'''

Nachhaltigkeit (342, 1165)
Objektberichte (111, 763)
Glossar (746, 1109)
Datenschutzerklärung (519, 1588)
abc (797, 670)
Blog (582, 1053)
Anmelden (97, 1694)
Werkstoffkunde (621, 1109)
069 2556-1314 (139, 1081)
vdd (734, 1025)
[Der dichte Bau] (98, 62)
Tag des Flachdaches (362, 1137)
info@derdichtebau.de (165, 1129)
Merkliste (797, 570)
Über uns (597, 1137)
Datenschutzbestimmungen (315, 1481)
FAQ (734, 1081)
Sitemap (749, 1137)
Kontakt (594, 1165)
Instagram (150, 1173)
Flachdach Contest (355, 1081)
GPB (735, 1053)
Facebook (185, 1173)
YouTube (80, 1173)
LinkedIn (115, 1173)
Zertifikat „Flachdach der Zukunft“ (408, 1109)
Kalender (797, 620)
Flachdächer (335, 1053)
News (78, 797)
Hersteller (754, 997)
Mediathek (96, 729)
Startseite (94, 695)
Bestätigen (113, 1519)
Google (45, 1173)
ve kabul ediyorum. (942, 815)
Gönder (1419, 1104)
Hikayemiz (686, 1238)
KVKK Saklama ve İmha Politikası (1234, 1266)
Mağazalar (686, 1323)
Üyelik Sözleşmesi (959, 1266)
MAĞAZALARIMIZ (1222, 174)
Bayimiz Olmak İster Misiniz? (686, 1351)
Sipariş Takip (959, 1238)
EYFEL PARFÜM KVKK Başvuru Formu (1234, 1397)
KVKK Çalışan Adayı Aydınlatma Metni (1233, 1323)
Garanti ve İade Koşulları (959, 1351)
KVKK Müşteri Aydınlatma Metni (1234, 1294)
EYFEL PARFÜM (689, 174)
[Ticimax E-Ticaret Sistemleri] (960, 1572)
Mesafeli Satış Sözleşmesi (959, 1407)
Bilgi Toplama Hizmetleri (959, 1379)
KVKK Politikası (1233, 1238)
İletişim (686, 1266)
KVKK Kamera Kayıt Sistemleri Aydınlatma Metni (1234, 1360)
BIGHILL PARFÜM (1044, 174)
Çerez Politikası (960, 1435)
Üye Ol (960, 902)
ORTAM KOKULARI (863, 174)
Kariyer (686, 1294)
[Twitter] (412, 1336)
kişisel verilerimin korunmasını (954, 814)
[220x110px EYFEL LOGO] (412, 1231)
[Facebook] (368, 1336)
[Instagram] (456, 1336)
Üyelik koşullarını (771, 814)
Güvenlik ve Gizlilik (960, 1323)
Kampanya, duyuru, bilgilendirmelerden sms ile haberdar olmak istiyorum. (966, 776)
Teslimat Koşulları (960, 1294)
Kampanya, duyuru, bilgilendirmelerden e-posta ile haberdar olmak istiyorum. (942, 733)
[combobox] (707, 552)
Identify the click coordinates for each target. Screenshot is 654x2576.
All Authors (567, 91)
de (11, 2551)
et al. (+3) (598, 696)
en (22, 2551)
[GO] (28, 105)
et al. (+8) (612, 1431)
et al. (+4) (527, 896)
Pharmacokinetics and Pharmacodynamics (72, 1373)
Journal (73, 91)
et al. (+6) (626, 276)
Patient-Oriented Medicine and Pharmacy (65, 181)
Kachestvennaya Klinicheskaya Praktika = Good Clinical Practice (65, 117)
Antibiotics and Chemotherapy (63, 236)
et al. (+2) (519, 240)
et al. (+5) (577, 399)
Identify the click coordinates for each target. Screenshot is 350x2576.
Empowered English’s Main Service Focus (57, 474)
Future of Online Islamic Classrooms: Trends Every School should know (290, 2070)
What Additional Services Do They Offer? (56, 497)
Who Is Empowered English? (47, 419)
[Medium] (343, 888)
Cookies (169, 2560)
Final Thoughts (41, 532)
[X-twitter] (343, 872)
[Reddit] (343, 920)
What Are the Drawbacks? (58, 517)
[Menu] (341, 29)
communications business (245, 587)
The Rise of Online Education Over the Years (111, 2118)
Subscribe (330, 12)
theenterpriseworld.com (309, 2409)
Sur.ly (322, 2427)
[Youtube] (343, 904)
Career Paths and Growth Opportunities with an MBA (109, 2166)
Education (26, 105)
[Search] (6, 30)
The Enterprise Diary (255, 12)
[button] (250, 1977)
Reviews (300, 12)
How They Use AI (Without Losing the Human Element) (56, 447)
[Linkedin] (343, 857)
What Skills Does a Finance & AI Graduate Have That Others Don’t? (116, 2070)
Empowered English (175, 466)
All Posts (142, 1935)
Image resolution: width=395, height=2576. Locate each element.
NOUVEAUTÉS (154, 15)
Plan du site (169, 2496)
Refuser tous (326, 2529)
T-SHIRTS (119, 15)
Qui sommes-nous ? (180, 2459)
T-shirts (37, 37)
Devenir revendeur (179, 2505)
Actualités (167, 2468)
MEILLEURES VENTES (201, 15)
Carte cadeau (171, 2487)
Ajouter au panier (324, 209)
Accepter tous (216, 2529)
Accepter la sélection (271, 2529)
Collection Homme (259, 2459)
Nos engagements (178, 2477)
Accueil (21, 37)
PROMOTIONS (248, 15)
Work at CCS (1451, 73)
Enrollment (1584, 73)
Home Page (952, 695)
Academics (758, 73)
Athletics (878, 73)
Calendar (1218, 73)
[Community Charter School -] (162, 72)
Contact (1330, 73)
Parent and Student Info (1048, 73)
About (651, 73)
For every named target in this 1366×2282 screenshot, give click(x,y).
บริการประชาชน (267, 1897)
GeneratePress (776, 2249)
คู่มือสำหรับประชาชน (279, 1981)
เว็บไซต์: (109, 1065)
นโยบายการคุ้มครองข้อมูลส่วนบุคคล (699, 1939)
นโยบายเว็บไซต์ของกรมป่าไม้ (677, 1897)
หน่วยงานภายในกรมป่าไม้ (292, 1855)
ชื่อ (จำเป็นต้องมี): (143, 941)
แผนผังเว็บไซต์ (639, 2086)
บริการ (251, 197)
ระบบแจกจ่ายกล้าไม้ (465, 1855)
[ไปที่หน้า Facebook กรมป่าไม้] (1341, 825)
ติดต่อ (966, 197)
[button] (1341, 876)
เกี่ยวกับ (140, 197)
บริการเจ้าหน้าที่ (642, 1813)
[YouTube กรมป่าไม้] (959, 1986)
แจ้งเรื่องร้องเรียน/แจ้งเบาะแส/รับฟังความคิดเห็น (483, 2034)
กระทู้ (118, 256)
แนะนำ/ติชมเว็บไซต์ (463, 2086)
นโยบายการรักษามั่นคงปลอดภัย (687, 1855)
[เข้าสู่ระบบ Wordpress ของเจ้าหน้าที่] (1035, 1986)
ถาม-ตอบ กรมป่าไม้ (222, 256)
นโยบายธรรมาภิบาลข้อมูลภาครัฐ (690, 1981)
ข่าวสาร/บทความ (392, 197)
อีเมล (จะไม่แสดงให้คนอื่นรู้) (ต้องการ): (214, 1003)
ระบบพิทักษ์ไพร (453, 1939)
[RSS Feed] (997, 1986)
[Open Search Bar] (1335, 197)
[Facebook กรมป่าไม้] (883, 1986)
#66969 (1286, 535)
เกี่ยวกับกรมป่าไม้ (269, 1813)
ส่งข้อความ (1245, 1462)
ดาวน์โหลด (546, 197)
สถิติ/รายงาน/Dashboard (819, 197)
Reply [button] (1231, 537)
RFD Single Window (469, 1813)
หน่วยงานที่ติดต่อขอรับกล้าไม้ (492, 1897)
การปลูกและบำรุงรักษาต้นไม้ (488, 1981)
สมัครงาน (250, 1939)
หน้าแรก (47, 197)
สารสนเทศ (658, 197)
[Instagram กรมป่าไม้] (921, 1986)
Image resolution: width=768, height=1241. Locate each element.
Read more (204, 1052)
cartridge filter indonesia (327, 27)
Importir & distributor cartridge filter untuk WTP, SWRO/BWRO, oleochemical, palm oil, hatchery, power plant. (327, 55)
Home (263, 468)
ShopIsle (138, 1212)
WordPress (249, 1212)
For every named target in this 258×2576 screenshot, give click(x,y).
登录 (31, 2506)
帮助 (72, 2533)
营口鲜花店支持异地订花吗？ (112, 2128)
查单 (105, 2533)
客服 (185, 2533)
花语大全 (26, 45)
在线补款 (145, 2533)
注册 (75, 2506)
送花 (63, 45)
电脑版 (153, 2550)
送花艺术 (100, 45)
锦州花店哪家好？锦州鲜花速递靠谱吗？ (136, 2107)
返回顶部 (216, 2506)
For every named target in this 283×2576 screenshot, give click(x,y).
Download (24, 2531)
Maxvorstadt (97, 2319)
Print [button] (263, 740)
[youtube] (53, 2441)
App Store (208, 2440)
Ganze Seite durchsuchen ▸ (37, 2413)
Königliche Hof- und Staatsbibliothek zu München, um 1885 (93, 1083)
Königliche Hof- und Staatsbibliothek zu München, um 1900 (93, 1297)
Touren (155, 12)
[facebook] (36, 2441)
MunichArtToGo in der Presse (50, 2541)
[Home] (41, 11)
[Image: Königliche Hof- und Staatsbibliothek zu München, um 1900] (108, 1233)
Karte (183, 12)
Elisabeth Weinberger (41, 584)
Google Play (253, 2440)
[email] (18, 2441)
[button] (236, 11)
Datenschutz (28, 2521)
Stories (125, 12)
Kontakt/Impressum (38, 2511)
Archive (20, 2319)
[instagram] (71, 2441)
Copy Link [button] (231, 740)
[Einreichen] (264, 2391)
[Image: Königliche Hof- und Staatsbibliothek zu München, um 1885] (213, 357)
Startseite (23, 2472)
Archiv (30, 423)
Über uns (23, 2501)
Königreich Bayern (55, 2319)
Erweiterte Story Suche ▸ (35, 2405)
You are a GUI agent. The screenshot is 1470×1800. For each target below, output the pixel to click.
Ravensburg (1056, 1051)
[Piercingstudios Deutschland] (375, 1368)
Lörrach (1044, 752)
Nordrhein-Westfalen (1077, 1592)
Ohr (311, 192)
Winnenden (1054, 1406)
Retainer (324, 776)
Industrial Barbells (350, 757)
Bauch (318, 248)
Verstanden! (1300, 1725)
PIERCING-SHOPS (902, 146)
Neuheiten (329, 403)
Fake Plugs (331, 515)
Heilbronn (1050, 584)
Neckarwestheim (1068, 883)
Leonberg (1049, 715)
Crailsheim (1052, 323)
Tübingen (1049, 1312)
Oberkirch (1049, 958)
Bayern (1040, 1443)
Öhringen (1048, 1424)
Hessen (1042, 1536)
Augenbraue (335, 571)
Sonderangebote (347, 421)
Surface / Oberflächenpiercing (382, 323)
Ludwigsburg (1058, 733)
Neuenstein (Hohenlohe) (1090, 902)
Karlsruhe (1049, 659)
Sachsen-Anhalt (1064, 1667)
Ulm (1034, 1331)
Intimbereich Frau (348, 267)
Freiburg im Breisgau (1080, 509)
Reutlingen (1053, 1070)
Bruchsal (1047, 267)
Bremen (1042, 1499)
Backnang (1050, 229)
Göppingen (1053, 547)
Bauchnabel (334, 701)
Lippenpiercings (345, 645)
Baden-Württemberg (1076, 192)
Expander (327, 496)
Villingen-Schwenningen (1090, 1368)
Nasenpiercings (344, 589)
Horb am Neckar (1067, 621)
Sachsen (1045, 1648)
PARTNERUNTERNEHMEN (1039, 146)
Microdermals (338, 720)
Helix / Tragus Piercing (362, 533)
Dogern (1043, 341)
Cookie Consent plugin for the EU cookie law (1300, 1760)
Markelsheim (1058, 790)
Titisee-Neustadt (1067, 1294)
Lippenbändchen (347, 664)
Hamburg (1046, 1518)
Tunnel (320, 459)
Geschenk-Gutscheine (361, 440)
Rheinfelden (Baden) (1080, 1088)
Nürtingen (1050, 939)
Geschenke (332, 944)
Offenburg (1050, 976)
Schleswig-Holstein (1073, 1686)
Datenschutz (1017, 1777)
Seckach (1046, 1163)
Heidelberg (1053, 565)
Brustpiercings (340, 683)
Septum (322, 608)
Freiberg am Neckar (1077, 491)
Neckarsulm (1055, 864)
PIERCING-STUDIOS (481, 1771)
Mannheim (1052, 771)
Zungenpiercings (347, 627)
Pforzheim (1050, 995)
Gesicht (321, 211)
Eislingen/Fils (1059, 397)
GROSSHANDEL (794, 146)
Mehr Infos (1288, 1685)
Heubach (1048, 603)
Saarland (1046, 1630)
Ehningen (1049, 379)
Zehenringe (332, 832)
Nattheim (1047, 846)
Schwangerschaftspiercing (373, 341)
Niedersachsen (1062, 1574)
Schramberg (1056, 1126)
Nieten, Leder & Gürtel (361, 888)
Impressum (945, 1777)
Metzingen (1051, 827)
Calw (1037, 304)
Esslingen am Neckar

'''

# [Exercise requirements]
Once you find the line with "Copy Link [button] (231, 740)" above, print it and every line after it up to and including the line with "Surface / Oberflächenpiercing (382, 323)", exactly as written and nothing else.

# [Solution]
Copy Link [button] (231, 740)
[Einreichen] (264, 2391)
[Image: Königliche Hof- und Staatsbibliothek zu München, um 1885] (213, 357)
Startseite (23, 2472)
Archiv (30, 423)
Über uns (23, 2501)
Königreich Bayern (55, 2319)
Erweiterte Story Suche ▸ (35, 2405)
You are a GUI agent. The screenshot is 1470×1800. For each target below, output the pixel to click.
Ravensburg (1056, 1051)
[Piercingstudios Deutschland] (375, 1368)
Lörrach (1044, 752)
Nordrhein-Westfalen (1077, 1592)
Ohr (311, 192)
Winnenden (1054, 1406)
Retainer (324, 776)
Industrial Barbells (350, 757)
Bauch (318, 248)
Verstanden! (1300, 1725)
PIERCING-SHOPS (902, 146)
Neuheiten (329, 403)
Fake Plugs (331, 515)
Heilbronn (1050, 584)
Neckarwestheim (1068, 883)
Leonberg (1049, 715)
Crailsheim (1052, 323)
Tübingen (1049, 1312)
Oberkirch (1049, 958)
Bayern (1040, 1443)
Öhringen (1048, 1424)
Hessen (1042, 1536)
Augenbraue (335, 571)
Sonderangebote (347, 421)
Surface / Oberflächenpiercing (382, 323)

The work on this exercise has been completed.